* _DIRECTIONS_: Tally how many lines of the listing below contain the string "screenshot", where case matters. Reply with the number alone.
** Start of EXTRACTED ENTRIES **
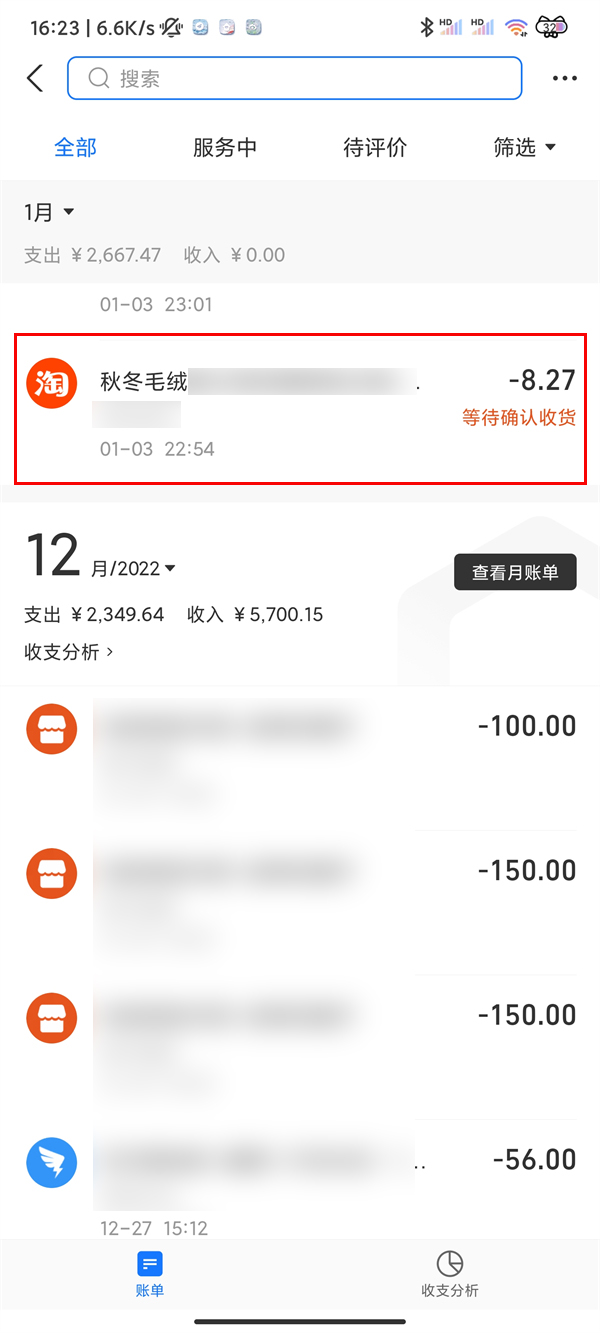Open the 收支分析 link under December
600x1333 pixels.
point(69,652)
** End of EXTRACTED ENTRIES **
** Start of EXTRACTED ENTRIES **
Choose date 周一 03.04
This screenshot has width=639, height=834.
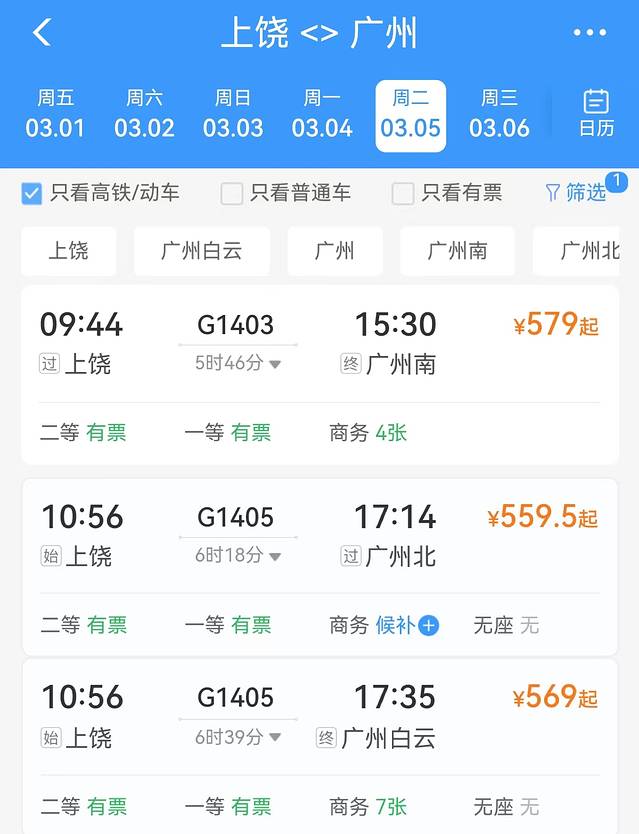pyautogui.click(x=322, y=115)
** End of EXTRACTED ENTRIES **
* _SOLUTION TO THE EXERCISE_: 1